María Gabriela Díaz Musmanni
Gabriela es una costarricense viviendo en Rotterdam, en los Países Bajos, con su hija y esposo. Es escritora, adicta al yoga, y una amante del sol y de todo lo que sea basado en plantas. Trabaja para las causas que le apasionan: acción humanitaria y adaptación climática. Gabriela is a Costa Rican living in Rotterdam, the Netherlands, with her daughter and husband. She is a writer, a yoga addict and a lover of sunshine and all things plant-based. She works for causes that she strongly believes in: humanitarian action and climate adaptation.

We are proud to share this column in honor of Costa Rica’s National Parks Day, which this year is dedicated to Isla del Coco National Park, located approximately 36 hours by boat from Costa Rica’s Pacific coast. Thank you to María Gabriela Díaz Musmanni for this reflection and to Giancarlo Pucci for donating the use of his photos of the island.

My six-year-old daughter often asks what my favorite color is. And my answer is always blue.
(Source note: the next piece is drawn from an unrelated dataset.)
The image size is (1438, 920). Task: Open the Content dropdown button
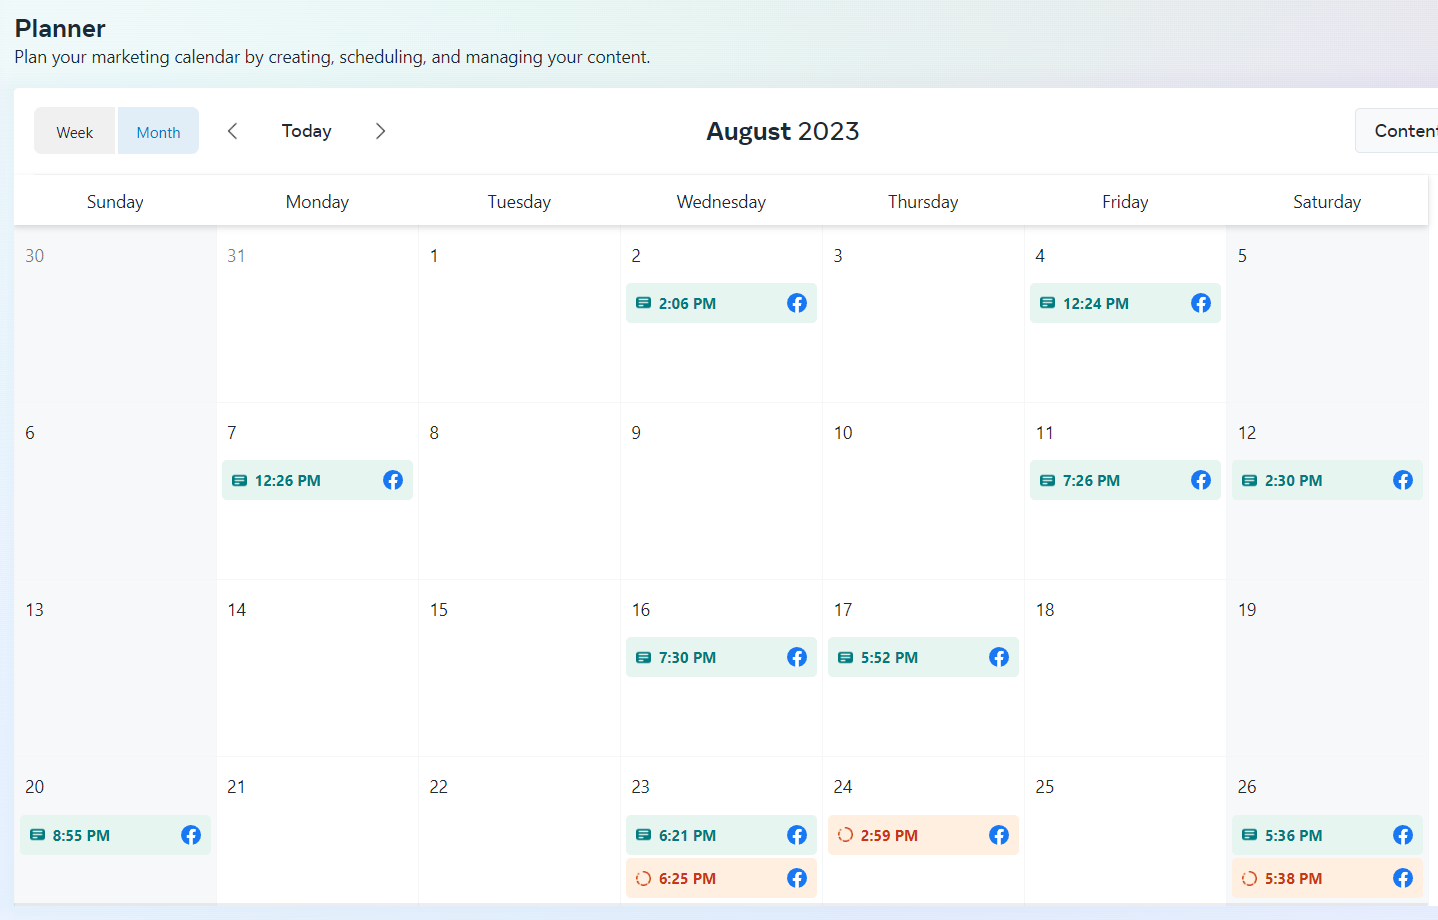coord(1398,131)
Turquoise blue. The exact hue of the color of the water on Chatham Bay on a sunny day. 

High above Chatham, on Isla del Coco, a marine protected area off the coast of Costa Rica, there’s a lookout point known as El Aguacate. When I lived at the ranger station below, I often clambered up a steep hill to sit on a lone bench beneath the trees and look out at the glistening bay in front of me. At the water with its dark blue patches that gave way to bright green and my favored turquoise. At the flitting shadows of playful creatures, most likely juvenile sharks, that liked to approach the shore and swim between our legs, chafing them with their sandpapery skin. I’d watch the dive boats, no more than two or three anchored in the most tranquil waters this wild island has to offer. And at the terrifying face imprinted on the side of Manuelita, a rocky islet shaped like a lion—one of the island’s most frequented dive spots.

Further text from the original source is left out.